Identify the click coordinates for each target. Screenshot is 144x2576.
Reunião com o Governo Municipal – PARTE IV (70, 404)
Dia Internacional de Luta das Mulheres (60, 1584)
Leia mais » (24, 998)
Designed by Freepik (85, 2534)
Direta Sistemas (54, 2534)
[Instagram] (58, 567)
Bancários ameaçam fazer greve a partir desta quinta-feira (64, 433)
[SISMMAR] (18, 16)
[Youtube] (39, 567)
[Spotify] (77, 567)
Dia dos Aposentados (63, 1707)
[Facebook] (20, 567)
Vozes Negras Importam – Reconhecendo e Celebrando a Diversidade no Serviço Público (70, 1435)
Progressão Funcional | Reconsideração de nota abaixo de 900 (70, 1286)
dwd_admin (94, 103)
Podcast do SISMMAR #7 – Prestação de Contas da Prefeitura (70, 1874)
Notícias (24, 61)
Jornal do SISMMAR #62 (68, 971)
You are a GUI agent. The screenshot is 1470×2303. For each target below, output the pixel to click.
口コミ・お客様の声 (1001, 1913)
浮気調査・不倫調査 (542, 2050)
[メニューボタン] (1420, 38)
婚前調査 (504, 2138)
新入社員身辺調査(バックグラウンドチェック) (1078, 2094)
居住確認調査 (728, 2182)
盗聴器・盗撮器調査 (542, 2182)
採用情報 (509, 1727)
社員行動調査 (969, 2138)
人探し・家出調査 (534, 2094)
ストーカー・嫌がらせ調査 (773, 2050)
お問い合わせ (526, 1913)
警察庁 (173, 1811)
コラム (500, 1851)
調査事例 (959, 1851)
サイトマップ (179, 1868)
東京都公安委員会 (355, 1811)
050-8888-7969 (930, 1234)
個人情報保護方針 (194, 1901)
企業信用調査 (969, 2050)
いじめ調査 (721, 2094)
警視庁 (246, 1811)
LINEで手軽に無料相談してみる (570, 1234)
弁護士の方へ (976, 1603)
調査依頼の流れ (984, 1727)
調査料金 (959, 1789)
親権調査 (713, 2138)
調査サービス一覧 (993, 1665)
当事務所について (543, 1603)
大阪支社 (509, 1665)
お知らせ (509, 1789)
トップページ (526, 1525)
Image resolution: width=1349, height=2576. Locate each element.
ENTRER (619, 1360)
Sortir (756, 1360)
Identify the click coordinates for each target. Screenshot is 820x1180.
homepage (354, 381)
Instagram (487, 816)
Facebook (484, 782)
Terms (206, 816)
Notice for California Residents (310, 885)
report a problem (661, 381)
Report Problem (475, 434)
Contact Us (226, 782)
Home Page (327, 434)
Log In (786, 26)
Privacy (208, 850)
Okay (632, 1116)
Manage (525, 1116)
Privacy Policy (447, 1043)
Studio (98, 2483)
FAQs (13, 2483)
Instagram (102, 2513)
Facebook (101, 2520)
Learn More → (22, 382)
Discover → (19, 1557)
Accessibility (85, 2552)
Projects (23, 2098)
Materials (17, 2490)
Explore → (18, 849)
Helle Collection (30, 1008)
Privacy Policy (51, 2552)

◆ ◆ ◆ ◆ ◆ ◆ ◆

Retype the whole listing above, line for line and exactly.

### Problem solution
Identify the click coordinates for each target. Screenshot is 144x2576.
Reunião com o Governo Municipal – PARTE IV (70, 404)
Dia Internacional de Luta das Mulheres (60, 1584)
Leia mais » (24, 998)
Designed by Freepik (85, 2534)
Direta Sistemas (54, 2534)
[Instagram] (58, 567)
Bancários ameaçam fazer greve a partir desta quinta-feira (64, 433)
[SISMMAR] (18, 16)
[Youtube] (39, 567)
[Spotify] (77, 567)
Dia dos Aposentados (63, 1707)
[Facebook] (20, 567)
Vozes Negras Importam – Reconhecendo e Celebrando a Diversidade no Serviço Público (70, 1435)
Progressão Funcional | Reconsideração de nota abaixo de 900 (70, 1286)
dwd_admin (94, 103)
Podcast do SISMMAR #7 – Prestação de Contas da Prefeitura (70, 1874)
Notícias (24, 61)
Jornal do SISMMAR #62 (68, 971)
You are a GUI agent. The screenshot is 1470×2303. For each target below, output the pixel to click.
口コミ・お客様の声 (1001, 1913)
浮気調査・不倫調査 (542, 2050)
[メニューボタン] (1420, 38)
婚前調査 (504, 2138)
新入社員身辺調査(バックグラウンドチェック) (1078, 2094)
居住確認調査 (728, 2182)
盗聴器・盗撮器調査 (542, 2182)
採用情報 (509, 1727)
社員行動調査 (969, 2138)
人探し・家出調査 (534, 2094)
ストーカー・嫌がらせ調査 (773, 2050)
お問い合わせ (526, 1913)
警察庁 (173, 1811)
コラム (500, 1851)
調査事例 (959, 1851)
サイトマップ (179, 1868)
東京都公安委員会 (355, 1811)
050-8888-7969 (930, 1234)
個人情報保護方針 (194, 1901)
企業信用調査 (969, 2050)
いじめ調査 (721, 2094)
警視庁 (246, 1811)
LINEで手軽に無料相談してみる (570, 1234)
弁護士の方へ (976, 1603)
調査依頼の流れ (984, 1727)
調査料金 (959, 1789)
親権調査 (713, 2138)
調査サービス一覧 (993, 1665)
当事務所について (543, 1603)
大阪支社 (509, 1665)
お知らせ (509, 1789)
トップページ (526, 1525)
Image resolution: width=1349, height=2576. Locate each element.
ENTRER (619, 1360)
Sortir (756, 1360)
Identify the click coordinates for each target. Screenshot is 820x1180.
homepage (354, 381)
Instagram (487, 816)
Facebook (484, 782)
Terms (206, 816)
Notice for California Residents (310, 885)
report a problem (661, 381)
Report Problem (475, 434)
Contact Us (226, 782)
Home Page (327, 434)
Log In (786, 26)
Privacy (208, 850)
Okay (632, 1116)
Manage (525, 1116)
Privacy Policy (447, 1043)
Studio (98, 2483)
FAQs (13, 2483)
Instagram (102, 2513)
Facebook (101, 2520)
Learn More → (22, 382)
Discover → (19, 1557)
Accessibility (85, 2552)
Projects (23, 2098)
Materials (17, 2490)
Explore → (18, 849)
Helle Collection (30, 1008)
Privacy Policy (51, 2552)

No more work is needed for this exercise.